Berton and Strand both tell how the 1933 movie 42nd Street and its song "Shuffle Off to Buffalo" encouraged the already growing trend for honeymooners that began in the 1800s. After WWII, especially after Marilyn Monroe appeared in the 1953 Technicolor noir film Niagara, that grossed more than six million dollars, couples galore flocked to the falls. Urban legends told of the water’s sexual ions that charged the air and gullible folks believed in an aphrodisiac atmospheric effect that supposedly permeated the place.
Rather than the industrial manipulation of the waters, the public showed more interest in the daredevils who faced dreadful dangers. The Internet abounds in such tales. Teacher Annie Taylor in 1901 became the first person to go over the falls in a barrel. She was poor and craved notoriety at age 63 (though she lied and claimed to be 43.) Ironically, she died in poverty, unable to profit from her amazing feat. English barber, Charles Stephens, third to make this trip in July 1920, wasn’t so lucky. Only his tattooed right arm was found but that didn’t stop others from attempting this stunt. Google “The Barrel Brigade” or “Niagara Falls Daredevils” to learn the stories of other brave or foolhardy souls – depending on one’s viewpoint.
Then there was funambulism to thrill the throngs – an activity better known as tight-rope walking. The Frenchman called The Great Blondin electrified audiences. Beginning in 1859 he performed all sorts of stunts and carried all kinds of objects across the raging water, supported only on a thin wire. Many others crossed the Niagara Falls, including The Great Farini and The Great Davenports. Maria Spelterini, a high wire walker, was the first woman to accomplish this feat and she did so several times in 1876.
It’s easy today for anyone visiting the Canadian Falls to “touch” two additional extremes the mythical elephant represents. Stand at the foot of Clifton Hill, the primary tourist area. Face Horseshoe Falls and see the magnificent scenic splendor that even man’s manipulations cannot tarnish. It is a breathtaking and awe-inspiring view.

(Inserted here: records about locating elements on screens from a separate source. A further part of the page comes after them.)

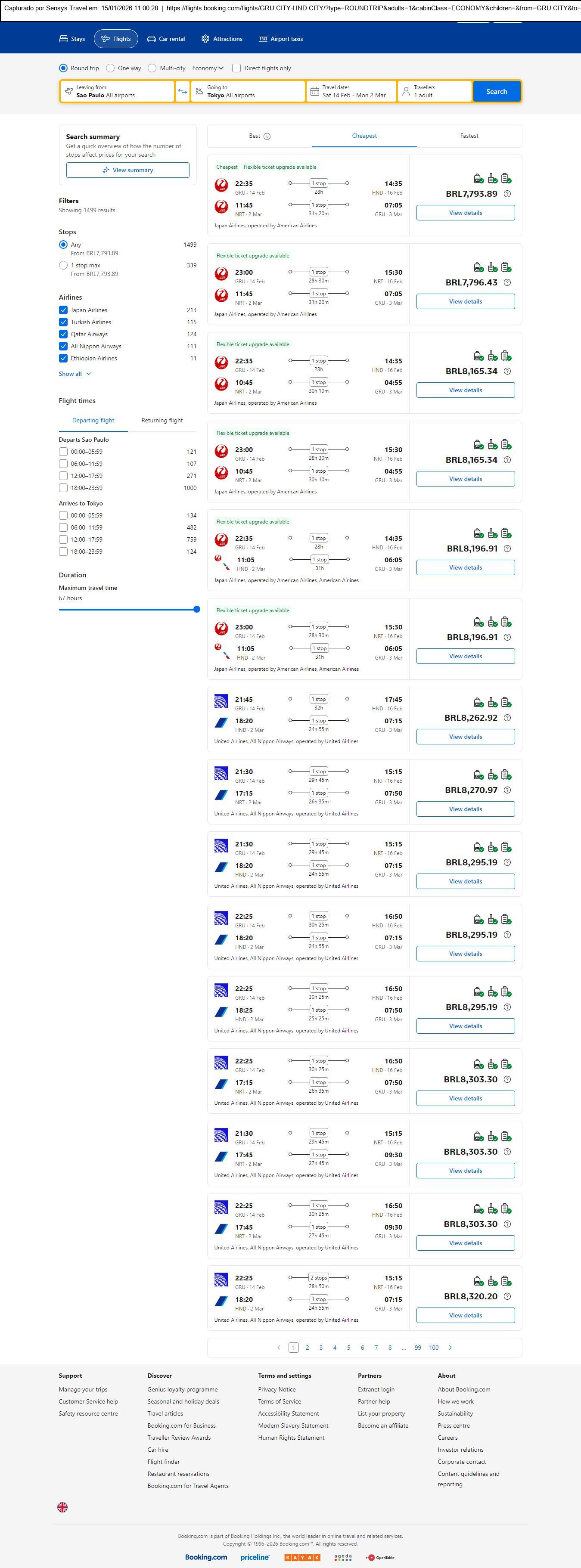Click the blue Search button
581x1568 pixels.
(496, 91)
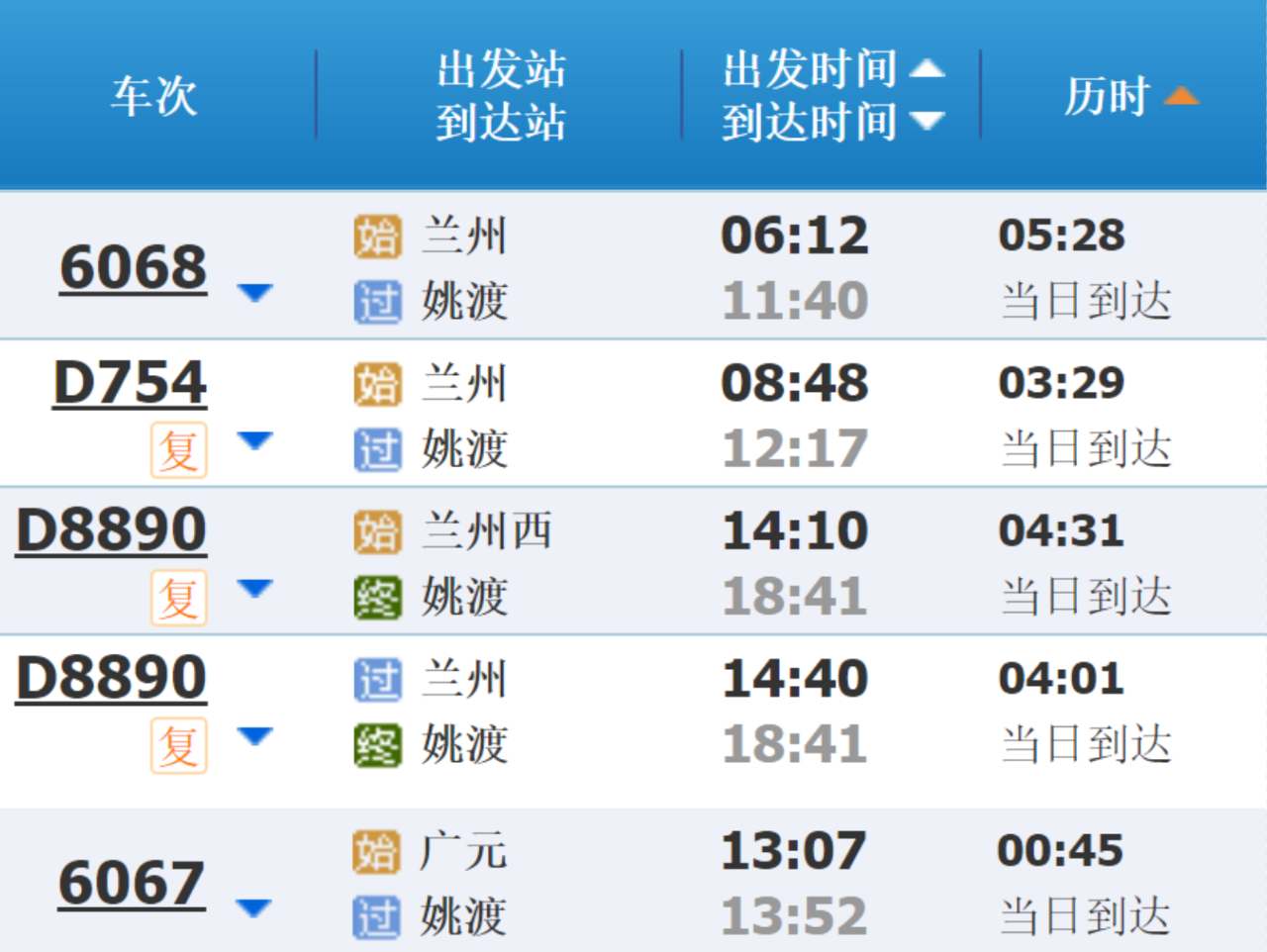Viewport: 1267px width, 952px height.
Task: Click the 复 icon under D754
Action: pyautogui.click(x=179, y=450)

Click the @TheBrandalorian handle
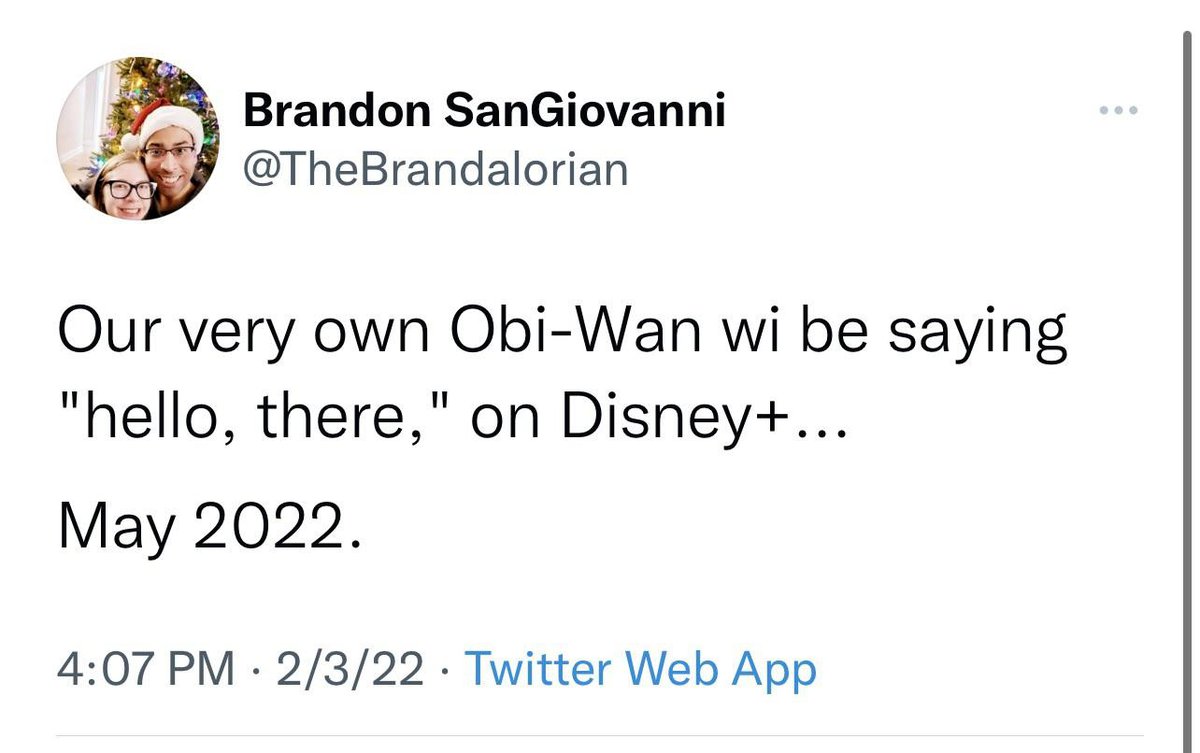click(436, 169)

But then turn and look in the opposite direction and see what has been called, “a tawdry Canadian answer to Atlantic City.” The street is home to the huge Casino Niagara and other man made attractions such as the Houdini Hall Of Fame, Ripley’s Believe It Or Not, Hollywood Wax Museum, House Of Frankenstein and Guinness World Records Museum as well as restaurants and shops full of kitschy attractions.
Wouldn’t it be fantastic to see Niagara Falls in the future, to learn the effects of anticipated global warming, to marvel if further entertainment can top today’s tricks to capture people’s attention? And will those souvenir magnets become the treasured collectibles of another generation? Will those wondrous waters still be there in a future millennium? Ah, there is much to ponder!